Users reported various problems, from terminal connections dropping out, to payments appearing to complete but then not showing up in business accounts. ThousandEyes observed intermittent dropouts and 503 ‘service unavailable’ errors. The degradation pattern suggests the root cause may have been an internal routing or similar backend system.
Square’s post-incident report confirms that an issue with the backend system was indeed the cause: “The outage impacted an important part of our infrastructure, known as a Domain Name System, or DNS,” Square noted in the report. “While making several standard changes to our internal network software, the combination of updates prevented our systems from properly communicating with each other, and ultimately caused the disruption. The issue also affected many of our internal tools for troubleshooting and support, making them temporarily unavailable. There is no evidence that this was a cybersecurity event or that any seller or buyer data was compromised by the outage.” This Square outage is somewhat reminiscent of the October 2021 Facebook outage. Though the two outages don’t appear to have exactly the same cause, some of the symptoms seem similar, such as issues connecting to internal tools, and may have contributed to the extended length of the disruption.
The company said it’s taking steps to “help protect against these types of issues in the future and to provide better communication during any sort of disruption.” These steps include deploying a new set of firewall and DNS server changes to guard against the same issue happening again, instituting further “operational measures” to “limit the risk of future outage,” expanding offline payment capabilities, and also providing faster communication about Square’s current health via a variety of channels.

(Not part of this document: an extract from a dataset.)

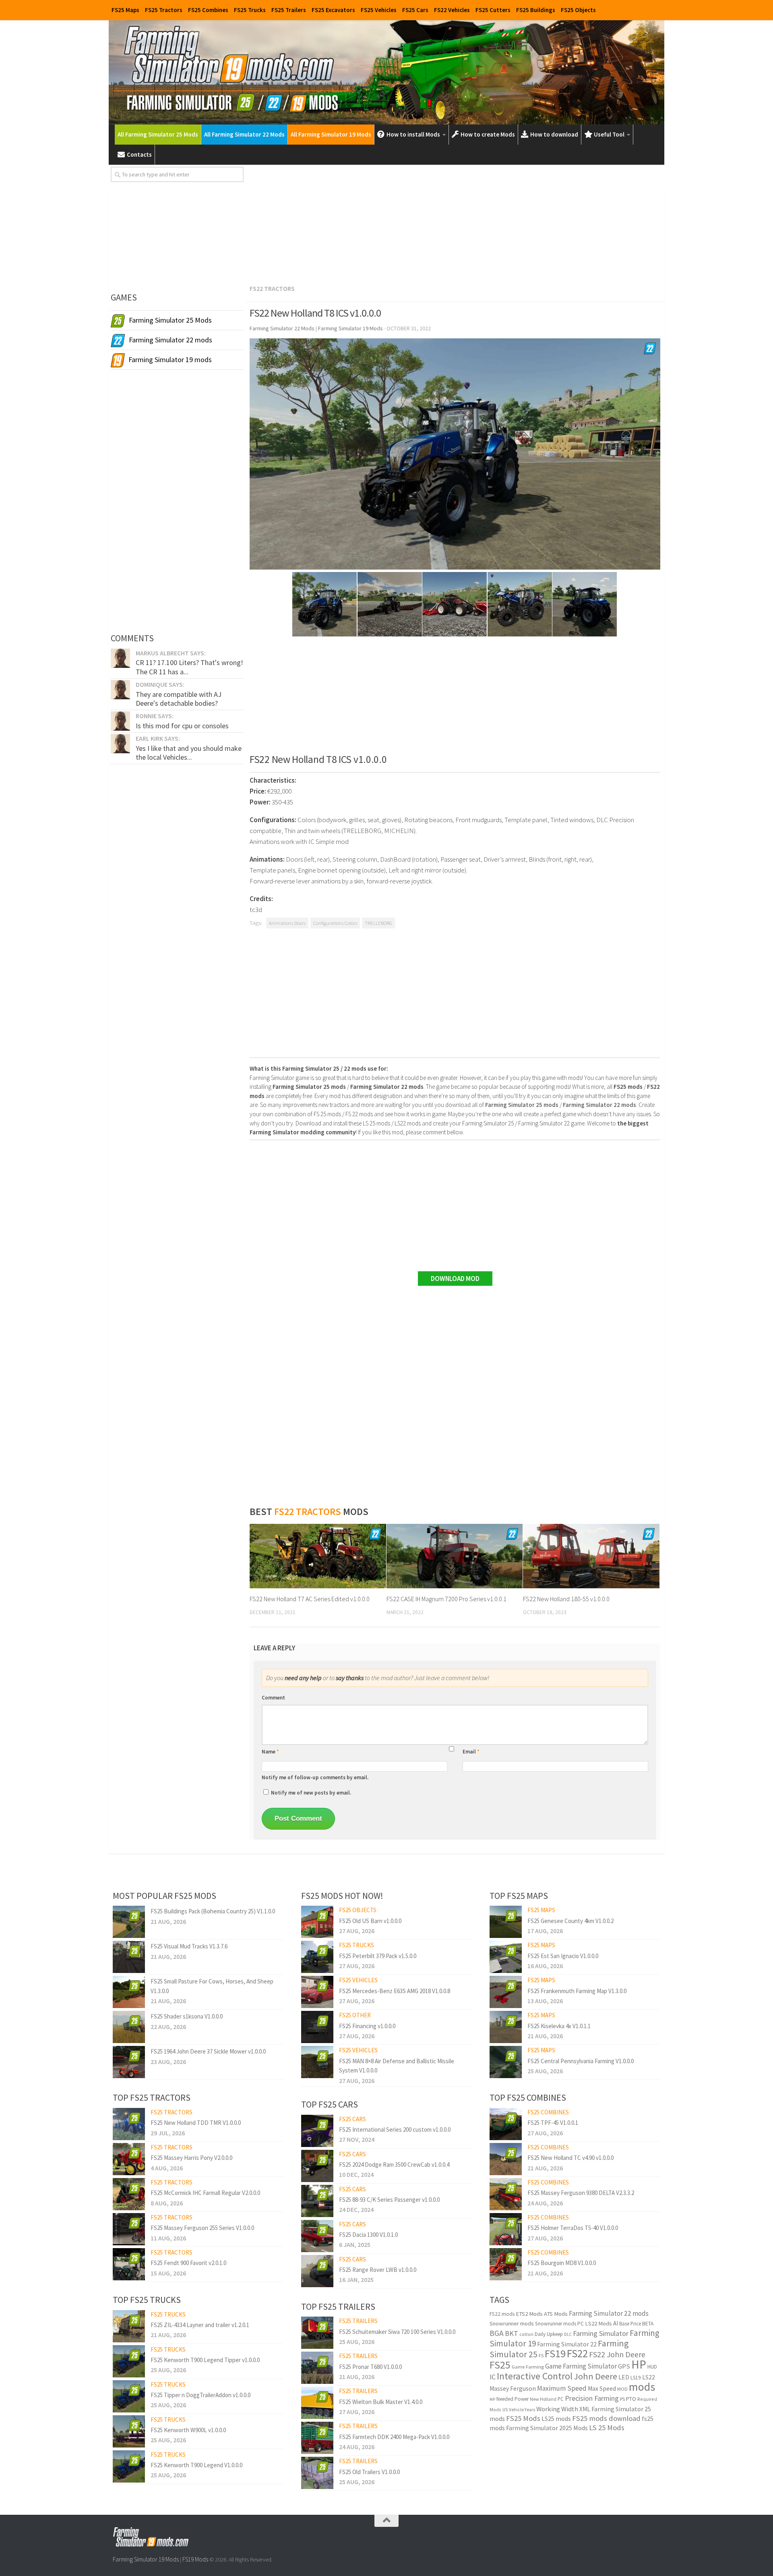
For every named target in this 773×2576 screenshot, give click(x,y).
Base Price (630, 2323)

In addition to the outages highlighted above, let’s close by taking a look at some of the global trends ThousandEyes observed across ISPs, cloud service provider networks, collaboration app networks, and edge networks over the past two weeks (August 28-September 10):
While the Northern Hemisphere summer technically isn’t over until the autumnal equinox on September 23, with the school year starting, for all intents and purposes the main summer season has come to a close. The end of the summer season coincided with an upward trend in global outages over the two-week period from August 28-September 10. During this period, outages initially rose from 129 to 164, a 27% increase when compared to August 21-27. This was followed by a 12% increase the following week, with observed outages rising from 164 to 184 (see the chart below).
U.S.-centric outages reflected the same pattern, with an upward trend over the same two-week period. Initially rising from 63 to 66—a 5% increase when compared to August 21-27, they again rose from 66 to 91 the next week, a 38% increase.

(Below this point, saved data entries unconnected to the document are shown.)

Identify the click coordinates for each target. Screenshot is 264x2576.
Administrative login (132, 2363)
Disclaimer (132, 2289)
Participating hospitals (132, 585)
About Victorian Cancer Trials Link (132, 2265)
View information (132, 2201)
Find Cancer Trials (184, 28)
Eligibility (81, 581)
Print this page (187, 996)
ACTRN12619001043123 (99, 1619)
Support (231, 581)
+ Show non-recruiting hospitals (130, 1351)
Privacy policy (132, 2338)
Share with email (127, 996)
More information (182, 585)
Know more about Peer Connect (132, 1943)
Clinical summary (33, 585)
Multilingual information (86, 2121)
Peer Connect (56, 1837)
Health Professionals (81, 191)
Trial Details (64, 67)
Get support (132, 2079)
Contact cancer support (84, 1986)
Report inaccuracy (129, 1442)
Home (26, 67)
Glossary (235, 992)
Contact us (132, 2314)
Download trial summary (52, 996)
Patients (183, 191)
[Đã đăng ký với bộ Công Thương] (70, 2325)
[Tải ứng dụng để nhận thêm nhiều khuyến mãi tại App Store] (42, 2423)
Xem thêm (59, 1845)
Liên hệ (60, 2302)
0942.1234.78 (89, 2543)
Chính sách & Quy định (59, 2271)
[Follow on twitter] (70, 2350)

U.S.-centric outages accounted for 45% of all observed outages from August 28-September 10, which is the same percentage observed between August 14-27. This percentage makes sense: Even though the global outage numbers rose from 129 to 184, a 43% increase for this period, they didn’t increase by the same percentage as U.S.-centric outages over the two-week period, which rose from 63 to 91—a 44% increase. By contrast, the previous two-week period saw global outages drop from 171 to 129, a 25% decrease, while US-centric outages rose from 59 to 63, a 7% increase. This also continues the trend of U.S.-centric outages accounting for at least 40% of all observed outages—which has been the case since April except during July 31-August 13.
Looking at total outages in the month of August, global outages rose from 691 to 727, a 5% increase when compared to July. This pattern was not reflected in the U.S., with outages dropping from 308 to 288, a 6% decrease. This downward trend reflects patterns observed in previous years across the Northern Hemisphere summer.